**CEL 1:** Jaki temat ma wpis z forum?
**CEL 2:** Powiel dokładnie fragment wpisu z forum, zaczynając od "Mógłbym oczywiście zejść" i kończąc na "się tym zajmować.".
**CEL 3:** Streść krócej akapit wpisu z forum rozpoczynający się od słów "Świat powinien iść do przodu", zachowując jego główne stwierdzenia.

**CYTOWANY FRAGMENT:**
^^^^^^^^

Kamil C
Dołączył: 24 Sty 2014
Posty: 1
Przeczytał: 0 tematów
Ostrzeżeń: 0/5
|
Wysłany: Pon 0:06, 27 Sty 2014 Temat postu: Głos ciemnogrodu |
|
|
Świat powinien iść do przodu, trzeba iść z duchem czasu. W cenie są nowoczesne poglądy, nowoczesne spojrzenie na rzeczywistość. Polska powinna być „trendy”. W zasadzie pewnie by już była. Byłaby zapewne krajem miodem i mlekiem płynącym, gdyby nie straszna i olbrzymia przeszkoda w drodze do nowoczesnego kraju – Kościół Katolicki.
Mógłbym oczywiście zejść w tym miejscu na drogę ironii. Spojrzeć na otaczającą mnie rzeczywistość i pisać jak zapewne diametralnie by się różniła, gdyby nie Kościół. Bo przecież to wierni winni są temu, że kierowca staje przed dylematem wjechania w jedną dużą dziurę na drodze czy pięć małych, że publiczna służba zdrowia nakazuje dziecku czekać trzy miesiące na badanie wzroku i że wielu moich rodaków ledwo wiąże koniec z końcem. Zapewne również gdyby nie głos Kościoła każdy z polityków wypruwałby sobie żyły, by w Polsce panowała sprawiedliwość. Ale nie chcę się tym zajmować.

^^^^^^^^

**DOSTARCZONE DANE:**
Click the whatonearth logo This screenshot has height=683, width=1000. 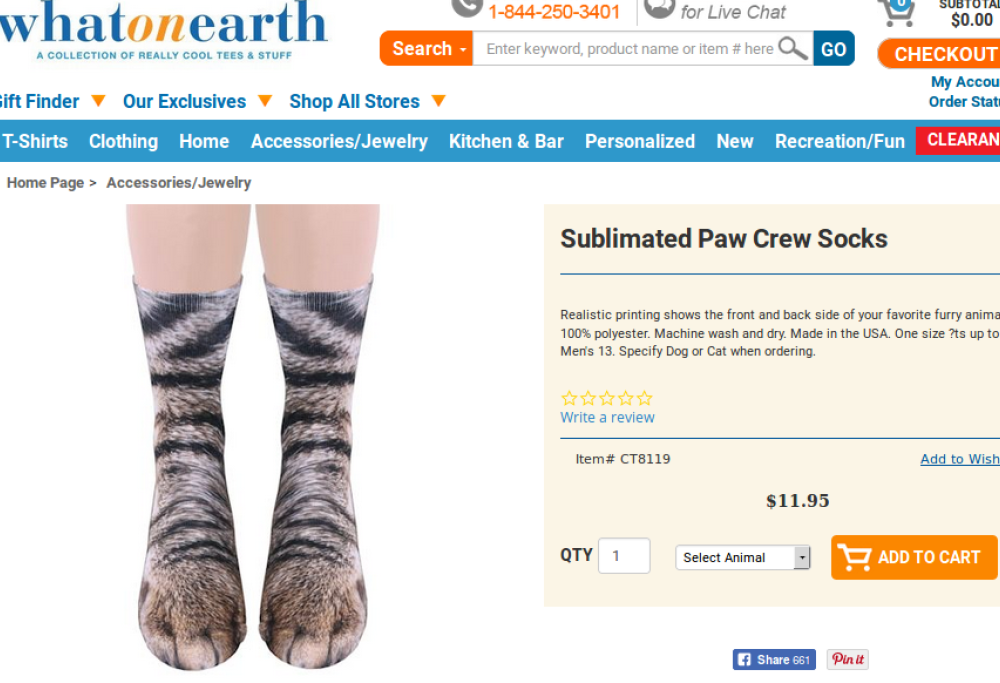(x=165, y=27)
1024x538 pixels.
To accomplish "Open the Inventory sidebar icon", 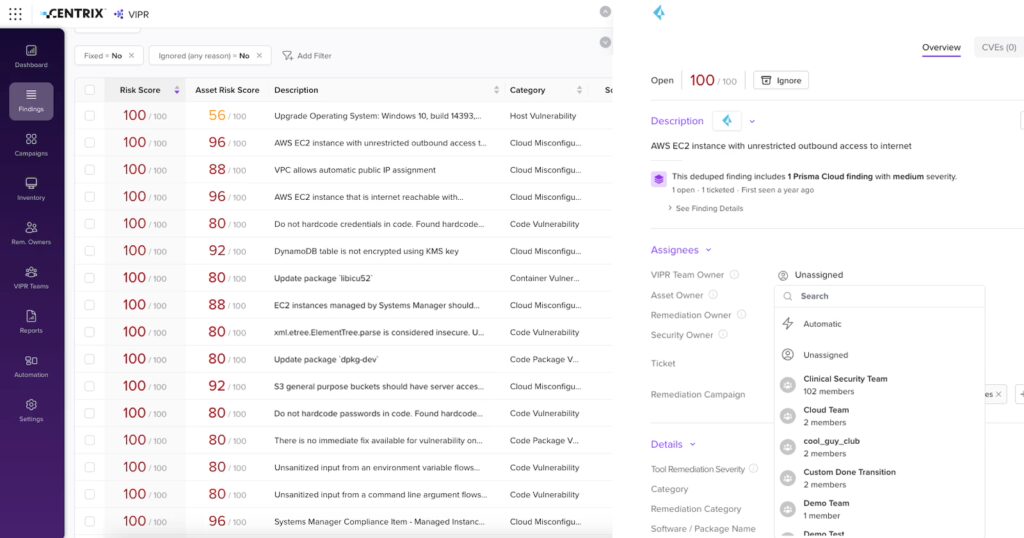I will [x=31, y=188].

^^^^^^^^

**GOTOWA ODPOWIEDŹ 1:** Głos ciemnogrodu.

**GOTOWA ODPOWIEDŹ 2:**
Mógłbym oczywiście zejść w tym miejscu na drogę ironii. Spojrzeć na otaczającą mnie rzeczywistość i pisać jak zapewne diametralnie by się różniła, gdyby nie Kościół. Bo przecież to wierni winni są temu, że kierowca staje przed dylematem wjechania w jedną dużą dziurę na drodze czy pięć małych, że publiczna służba zdrowia nakazuje dziecku czekać trzy miesiące na badanie wzroku i że wielu moich rodaków ledwo wiąże koniec z końcem. Zapewne również gdyby nie głos Kościoła każdy z polityków wypruwałby sobie żyły, by w Polsce panowała sprawiedliwość. Ale nie chcę się tym zajmować.

**GOTOWA ODPOWIEDŹ 3:** Świat powinien iść naprzód, a w cenie są nowoczesne poglądy, więc Polska powinna być „trendy”. Zapewne już by była, a nawet byłaby krajem miodem i mlekiem płynącym, gdyby nie ogromna przeszkoda w postaci Kościoła Katolickiego.